Depuis déjà quelques années, la résistance aux antibiotiques est une préoccupation très importante en matière de santé publique. Aux États-Unis, des chercheurs ont démontré de l’efficacité de certaines molécules anciennes. Or, ces molécules « appartenaient » aux Néandertaliens et aux Dénisoviens. En revanche, ce n’est pas sans poser des questions éthiques.
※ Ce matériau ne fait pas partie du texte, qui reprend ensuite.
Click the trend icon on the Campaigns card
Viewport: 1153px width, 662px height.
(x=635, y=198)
Des molécules anciennes efficaces
En 2020, l’Organisation mondiale de la Santé (OMS) avait tiré la sonnette d’alarme au sujet de la résistance aux antibiotiques (ou antibiorésistance). Élément crucial de la médecine moderne depuis les années 1920, les antibiotiques ont permis de lutter efficacement contre de nombreuses maladies bactériologiques. Cependant, les bactéries ont progressivement évolué et sont devenues résistantes à ces produits. Aujourd’hui, ces traitements sont donc de moins en moins efficaces et cela représente un problème de santé publique majeur. Selon l’OMS, dix millions de personnes pourraient mourir d’ici 2050 si rien n’est fait. Cette menace pour l’humanité a d’ailleurs été comparée avec celle du réchauffement climatique.
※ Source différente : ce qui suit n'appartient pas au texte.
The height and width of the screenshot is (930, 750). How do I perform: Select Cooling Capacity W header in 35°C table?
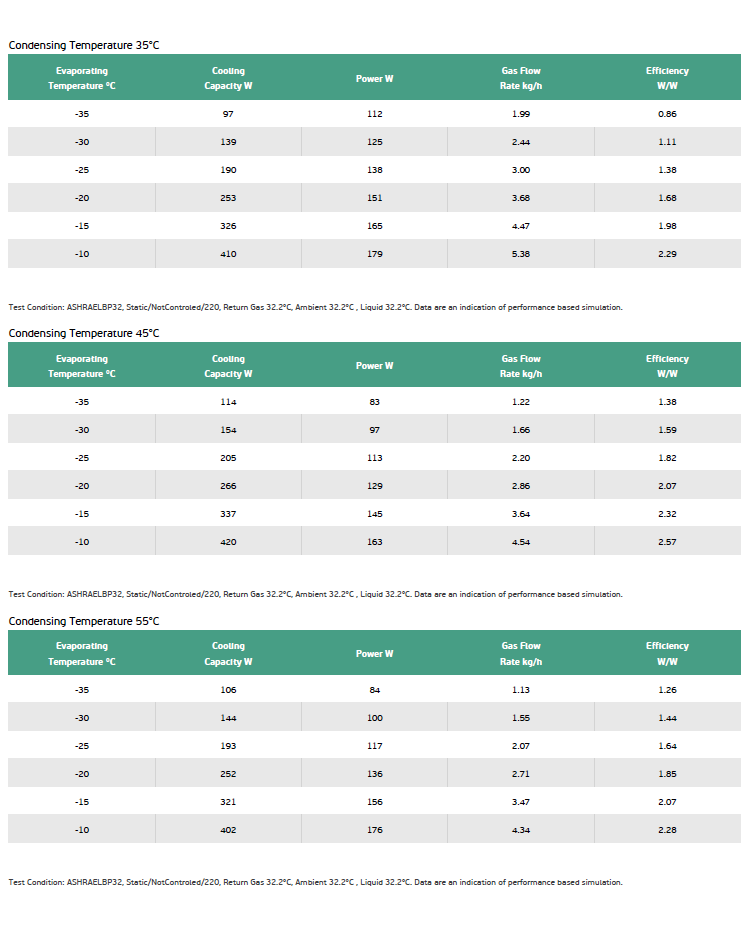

Toutefois, des travaux pilotés par l’Université de Pennsylvanie (États-Unis) pourraient déboucher sur l’apparition d’une solution viable. Dans une publication dans la revue Cell Host & Microbe datée du 28 juillet 2023, des scientifiques expliquent en effet avoir montré l’efficacité de certaines molécules anciennes. Or, ces molécules vieilles de plusieurs dizaines de milliers d’années ont été « ressuscitées » à partir d’organismes de Néandertaliens et de Dénisoviens. Les premiers ont disparu il y a environ 40 000 ans et les seconds, il y a entre 30 000 et 15 000 ans.

Vers la découverte d’autres antibiotiques ?
Afin de prouver l’efficacité de ces cellules dans la lutte contre l’antibiorésistance, les chercheurs ont rassemblé des génomes notamment prélevés sur des os par des paléontologues. Ensuite, ils ont entraîné une IA afin de définir quelles molécules pourraient agir sur l’organisme d’un être humain du XXIe siècle. Après des tests effectués sur des souris, certaines cellules ont été capables de lutter contre certaines infections bactériennes avec efficacité. Par ailleurs, un terme est né de ces expériences : la désextinction moléculaire.
Pour les auteurs de l’étude, leur méthode pourrait permettre de découvrir d’autres antibiotiques. Surtout, comme l’explique Jonathan Stokes, professeur de biochimie à l’université McMaster d’Hamilton (Ontario), qui n’a pas participé à l’étude : « cette technique va […] nous aider à découvrir la structure et le fonctionnement thérapeutiques de nouvelles bactéries qui surpassent les mécanismes de résistance existants ».
Si l’espoir est naturellement permis, la technique soulève quelques questions d’ordre éthique et philosophique. Quid de l’obtention des droits pour ressusciter des molécules d’hommes préhistoriques ? Et qui en sera propriétaire ? Pour l’instant, ces questions restent sans réponse, mais il s’agit tout de même d’une barrière à franchir avant d’aller plus loin.